**TESTO DELLA PAGINA**
===============
La protagonista è la giovane 27enne Miriam che, delusa e insoddisfatta della propria vita, cerca di darle una svolta saltando su un treno e fermandosi in un luogo a caso; scesa in stazione, inizia a girovagare ma qualcosa nel suo aspetto, evidentemente, mette a disagio la gente che le cammina attorno, che la scansa e la evita.. finchè non perde i sensi e si risveglia in un letto, con una giovane donna a prendersi cura di lei...
Da questo momento in poi, Miriam conoscerà una serie di persone molto strambe, tutte appartenenti al "popolo della luna", gente che dorme di giorno e vive di notte, rinchiusa tra le mura di un borgo, lontano dal chiasso e dalla modernità dei quartieri e della città attorno, che guarda a queste strane persone notturne con un misto di curiosità e paura.
Miriam consce il "gigante buono" Malcom, suo padre Mario (il sindaco) e soprattutto i suoi occhi riescono a vedere il "capo" e fondatore del borgo del Popolo della Luna: Morgan.
Morgan De Ville è un ragazzo (si fa per dire) che ha una caratteristica fondamentale: è invisibile praticamente a tutti gli esseri umani, tranne all'amico Malcom e anche alla stessa Miriam.
L'attrazione tra i due scatta immediatamente, nonostante l'invisibilità di Morgan e la legittima perplessità della giovane, che si ritrova di punto in bianco in una specie di villaggio fuori dal mondo (in cui le persone vivono senza godere dei vantaggi della modernità) e in cui ciò che la maggioranza giudica "anormale" è lì considerato "normale".
===============
**DATI ESTRATTI**
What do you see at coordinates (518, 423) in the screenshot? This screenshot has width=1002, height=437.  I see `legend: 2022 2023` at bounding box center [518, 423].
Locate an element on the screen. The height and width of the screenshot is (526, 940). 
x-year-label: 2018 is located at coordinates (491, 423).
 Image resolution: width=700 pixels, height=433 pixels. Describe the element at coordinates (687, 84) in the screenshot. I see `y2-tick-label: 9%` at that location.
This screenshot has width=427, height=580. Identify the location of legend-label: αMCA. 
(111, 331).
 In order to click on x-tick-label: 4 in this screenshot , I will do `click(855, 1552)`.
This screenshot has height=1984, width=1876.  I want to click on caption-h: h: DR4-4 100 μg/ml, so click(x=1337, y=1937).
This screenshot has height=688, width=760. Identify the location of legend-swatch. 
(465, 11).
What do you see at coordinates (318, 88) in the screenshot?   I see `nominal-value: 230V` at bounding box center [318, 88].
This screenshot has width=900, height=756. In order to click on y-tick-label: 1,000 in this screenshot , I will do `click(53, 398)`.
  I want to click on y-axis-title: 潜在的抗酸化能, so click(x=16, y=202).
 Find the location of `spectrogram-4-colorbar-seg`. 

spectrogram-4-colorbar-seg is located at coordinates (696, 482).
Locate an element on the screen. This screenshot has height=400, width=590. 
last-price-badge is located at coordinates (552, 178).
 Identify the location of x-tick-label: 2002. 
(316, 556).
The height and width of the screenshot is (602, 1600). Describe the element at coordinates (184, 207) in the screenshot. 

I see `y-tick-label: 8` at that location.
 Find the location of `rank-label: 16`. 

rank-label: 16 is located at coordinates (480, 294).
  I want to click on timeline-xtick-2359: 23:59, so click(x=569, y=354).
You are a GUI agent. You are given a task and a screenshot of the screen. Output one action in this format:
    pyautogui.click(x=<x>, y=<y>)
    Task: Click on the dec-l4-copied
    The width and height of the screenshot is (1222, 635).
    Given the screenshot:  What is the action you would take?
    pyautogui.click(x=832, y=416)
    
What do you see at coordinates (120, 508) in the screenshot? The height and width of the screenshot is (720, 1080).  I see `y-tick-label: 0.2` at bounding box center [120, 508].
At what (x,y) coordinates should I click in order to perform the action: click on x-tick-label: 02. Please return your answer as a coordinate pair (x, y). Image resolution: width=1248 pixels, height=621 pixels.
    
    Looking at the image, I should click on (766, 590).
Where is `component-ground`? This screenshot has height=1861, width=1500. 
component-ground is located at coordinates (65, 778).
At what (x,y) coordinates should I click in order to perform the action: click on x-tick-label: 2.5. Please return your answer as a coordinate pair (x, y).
===============
Prosegui il riassunto della storia di Miriam e del Popolo della Luna, riprendendo subito dopo l'ultima frase riportata.

A cominciare, appunto, dallo stesso Morgan che, per catturare la fiducia della bella Miriam, decide di raccontarle la sua storia, il suo lungo passato (anagraficamente ha 90 anni!) e tutte le sofferenze cui è andato incontro: essere un bambino invisibile non è stato il massimo per lui, anzi, l'ha privato dell'affetto dei genitori, della vicinanza, dell'amicizia e del calore degli esseri umani, che trovavano repellente avere a che fare con un "mostro" non visibile ai loro occhi.
E così, il povero Morgan è cresciuto praticamente da solo, restando emotivamente bambino, non ricevendo alcun tipo di istruzione nè, tanto meno, alcun tipo di educazione morale (non riesce a comprendere la differenza tra ciò che è giusto e ciò che non lo è, tra ciò che rispetta il prossimo e ciò che lo danneggia...) e affettiva (non ha alcun controllo delle proprie emozioni - soprattutto negative -, le vive e le manifesta così come le sente, senza filtrarle con la ragione, proprio come un bambino capriccioso), finchè non ha deciso di crearsi un "mondo tutto suo", di cui lui poteva essere il capo e prendersene cura: il popolo della luna appunto, che nasce con la bella motivazione di raccogliere tutte quelle persone che, proprio come Morgan ma per ragioni diverse, hanno sempre vissuto come degli emarginati, scacciati dalla società, reietti e ritenuti inutili.
La vita nel borgo notturno mette i propri abitanti, invece, in condizione di essere al sicuro e utili alla comunità: ognuno ha il suo ruolo e le sue capacità sono riconosciute, in modo da aiutarsi reciprocamente.
Miriam viene rapita da questa vita e soprattutto dai sentimenti che Morgan le suscita, così decide di restare accanto a lui.
Ma come spesso accade, non sempre il tentativo di chiudersi nel proprio mondo felice e fatto "a propria immagine e somiglianza" riesce, e ben presto Miriam dovrà fare i conti con tanti aspetti della sua nuova vita che si rivelano essere poco piacevoli.
Anzitutto, problemi "morali", legati alla condotta di Morgan, che non esita a rubare pur di rifornire di cibo il borgo; e poi c'è il suo passato, presenza "ingombrante" e dolorosa di cui Morgan non riesce a liberarsi del tutto.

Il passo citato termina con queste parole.